* [TASK BRIEF] Copy out all of the entries below word for word, keeping every line as it stands.

* [INPUT DATA]
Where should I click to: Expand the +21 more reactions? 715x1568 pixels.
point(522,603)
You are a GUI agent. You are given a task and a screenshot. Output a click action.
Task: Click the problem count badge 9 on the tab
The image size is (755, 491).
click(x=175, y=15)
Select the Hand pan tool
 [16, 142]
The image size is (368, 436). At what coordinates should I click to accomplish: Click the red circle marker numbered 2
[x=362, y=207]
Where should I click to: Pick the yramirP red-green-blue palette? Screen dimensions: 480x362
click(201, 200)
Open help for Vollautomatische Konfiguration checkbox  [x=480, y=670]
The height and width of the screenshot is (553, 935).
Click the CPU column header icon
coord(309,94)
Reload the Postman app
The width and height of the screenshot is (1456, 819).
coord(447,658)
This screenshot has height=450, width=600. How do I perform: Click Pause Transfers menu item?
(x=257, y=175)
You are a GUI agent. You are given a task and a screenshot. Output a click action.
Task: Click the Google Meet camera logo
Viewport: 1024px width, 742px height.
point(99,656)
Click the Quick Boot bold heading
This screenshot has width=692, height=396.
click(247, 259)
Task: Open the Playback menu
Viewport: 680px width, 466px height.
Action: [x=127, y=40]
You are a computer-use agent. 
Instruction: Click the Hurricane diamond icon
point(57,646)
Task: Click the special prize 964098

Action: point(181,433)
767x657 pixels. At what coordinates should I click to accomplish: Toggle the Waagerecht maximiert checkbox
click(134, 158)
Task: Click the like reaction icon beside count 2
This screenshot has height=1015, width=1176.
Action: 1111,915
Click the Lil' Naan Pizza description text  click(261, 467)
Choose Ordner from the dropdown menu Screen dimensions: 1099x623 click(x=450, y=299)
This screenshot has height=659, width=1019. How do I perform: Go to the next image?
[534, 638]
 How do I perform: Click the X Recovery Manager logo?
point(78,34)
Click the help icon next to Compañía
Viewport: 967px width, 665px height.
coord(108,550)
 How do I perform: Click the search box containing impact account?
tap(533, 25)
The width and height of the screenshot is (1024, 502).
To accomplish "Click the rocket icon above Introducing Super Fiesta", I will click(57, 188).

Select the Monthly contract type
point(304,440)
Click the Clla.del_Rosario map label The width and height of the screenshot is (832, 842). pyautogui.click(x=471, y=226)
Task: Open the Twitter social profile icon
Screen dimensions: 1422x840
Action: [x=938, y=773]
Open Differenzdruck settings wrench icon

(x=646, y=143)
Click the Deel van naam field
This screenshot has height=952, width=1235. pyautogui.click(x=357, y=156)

* [WRITTEN ANSWER]
Where should I click to: Expand the +21 more reactions? 715x1568 pixels.
point(522,603)
You are a GUI agent. You are given a task and a screenshot. Output a click action.
Task: Click the problem count badge 9 on the tab
The image size is (755, 491).
click(x=175, y=15)
Select the Hand pan tool
 [16, 142]
The image size is (368, 436). At what coordinates should I click to accomplish: Click the red circle marker numbered 2
[x=362, y=207]
Where should I click to: Pick the yramirP red-green-blue palette? Screen dimensions: 480x362
click(201, 200)
Open help for Vollautomatische Konfiguration checkbox  [x=480, y=670]
The height and width of the screenshot is (553, 935).
Click the CPU column header icon
coord(309,94)
Reload the Postman app
The width and height of the screenshot is (1456, 819).
coord(447,658)
This screenshot has height=450, width=600. How do I perform: Click Pause Transfers menu item?
(x=257, y=175)
You are a GUI agent. You are given a task and a screenshot. Output a click action.
Task: Click the Google Meet camera logo
Viewport: 1024px width, 742px height.
point(99,656)
Click the Quick Boot bold heading
This screenshot has width=692, height=396.
click(247, 259)
Task: Open the Playback menu
Viewport: 680px width, 466px height.
Action: [x=127, y=40]
You are a computer-use agent. 
Instruction: Click the Hurricane diamond icon
point(57,646)
Task: Click the special prize 964098

Action: point(181,433)
767x657 pixels. At what coordinates should I click to accomplish: Toggle the Waagerecht maximiert checkbox
click(134, 158)
Task: Click the like reaction icon beside count 2
This screenshot has height=1015, width=1176.
Action: 1111,915
Click the Lil' Naan Pizza description text  click(261, 467)
Choose Ordner from the dropdown menu Screen dimensions: 1099x623 click(x=450, y=299)
This screenshot has height=659, width=1019. How do I perform: Go to the next image?
[534, 638]
 How do I perform: Click the X Recovery Manager logo?
point(78,34)
Click the help icon next to Compañía
Viewport: 967px width, 665px height.
coord(108,550)
 How do I perform: Click the search box containing impact account?
tap(533, 25)
The width and height of the screenshot is (1024, 502).
To accomplish "Click the rocket icon above Introducing Super Fiesta", I will click(57, 188).

Select the Monthly contract type
point(304,440)
Click the Clla.del_Rosario map label The width and height of the screenshot is (832, 842). pyautogui.click(x=471, y=226)
Task: Open the Twitter social profile icon
Screen dimensions: 1422x840
Action: [x=938, y=773]
Open Differenzdruck settings wrench icon

(x=646, y=143)
Click the Deel van naam field
This screenshot has height=952, width=1235. pyautogui.click(x=357, y=156)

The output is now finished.